The government needs to introduce minimum requirements for biofuels to ensure they help the environment, according to industry experts.

Standards for sustainability and carbon savings must be set as part of the Renewable Transport Fuels Obligation (RTFO), according to the Environmental Industries Commission (EIC).

Members of the EIC’s Renewable Transport Fuels Working Group were responding to the Department for Transport consultation on the draft RTFO, which sets out targets for biofuels to be included in 51% fuel sold at UK petrol stations.

The EIC has called for minimum carbon savings and sustainability standards to be introduced by 2010. This, it says, would build on existing plans for mandatory reporting on carbon savings and sustainability under the RTFO to be introduced next year.

The EIC says its proposed criteria would provide an independent system to ensure that the biofuel included in petrol and diesel and sold to the public under the RTFO won’t damage wildlife and habitats such as rainforests.

It would also tie the level of support offered to biofuels to the amount of carbon savings they deliver.

EIC chairman Adrian Wilkes said: “Biofuels offer an important opportunity to help tackle the growing carbon emissions from transport.

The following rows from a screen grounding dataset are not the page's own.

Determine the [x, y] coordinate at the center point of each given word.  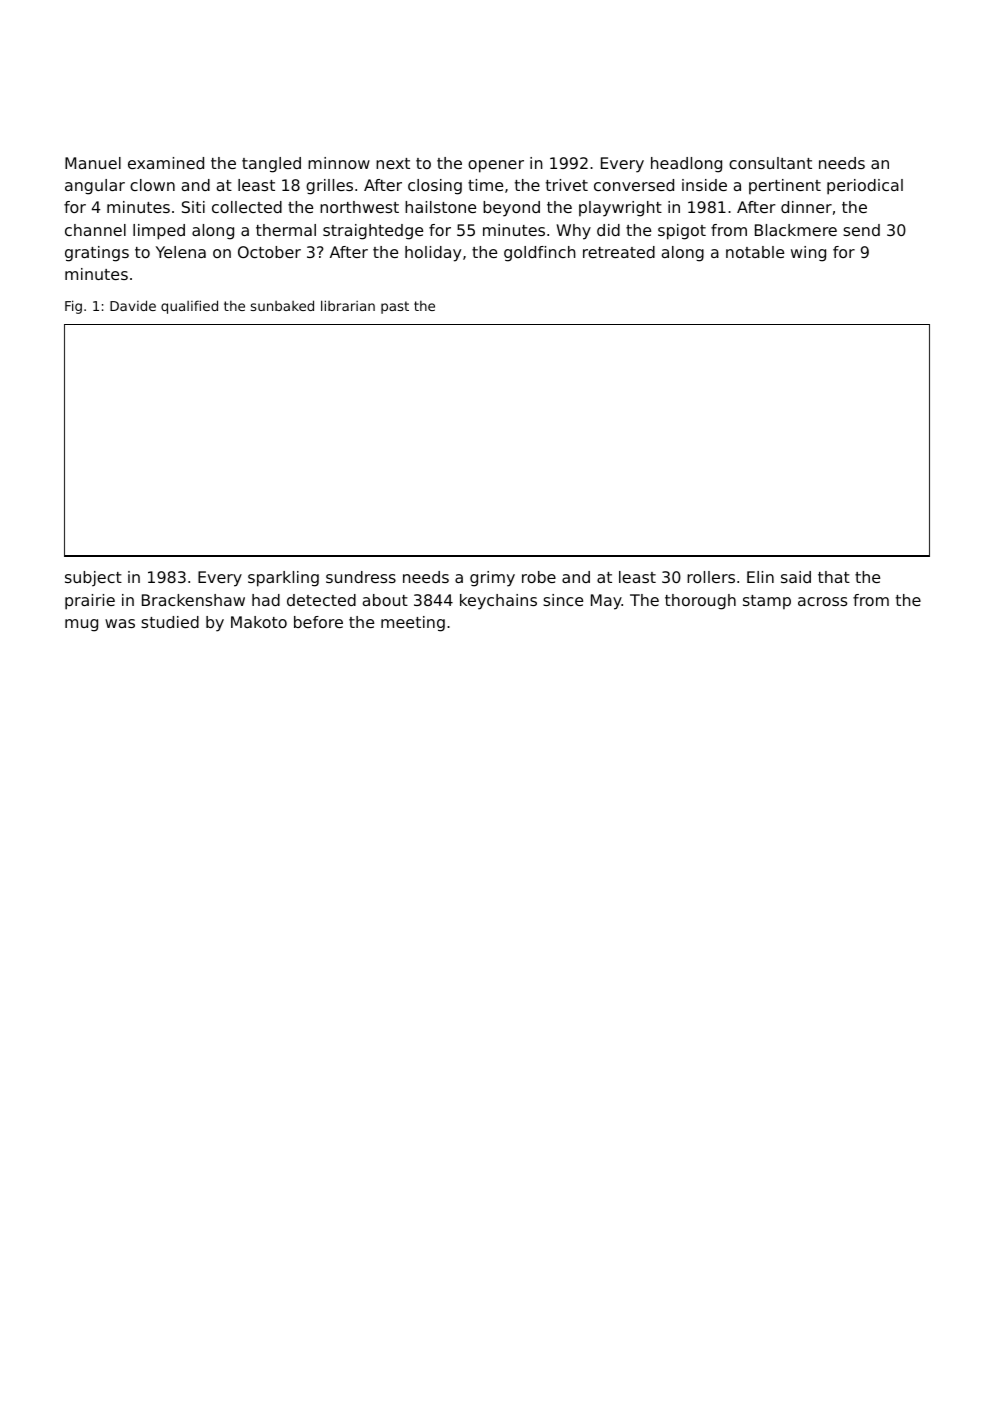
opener [496, 166]
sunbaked [282, 305]
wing [808, 254]
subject [93, 578]
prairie [90, 602]
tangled [271, 165]
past [395, 307]
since [563, 600]
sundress [361, 577]
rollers [711, 577]
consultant [770, 163]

“But public support depends, rightly, on us developing the right biofuels. EIC members are committed to an RTFO that both stimulates biofuels and has robust carbon and sustainability standards at its heart. It would be a mistake for the government to wait for international standards to be agreed. Instead the government should be brave and announce its intention to ensure that biofuels meet strict, externally audited, widely accepted and mandatory sustainability and carbon standards by 2010.”

Earlier this month the issue of biofuels was touched on by the House of Commons General Committee as part of a discussion on fuel duty rates.

Julia Goldsworthy MP asked if it were possible to differentiate through the fuel duty mechanisms between biofuels from more and less sustainable sources.

In reply, John Healey MP replied that such an assurance would form a central feature of the RTFO.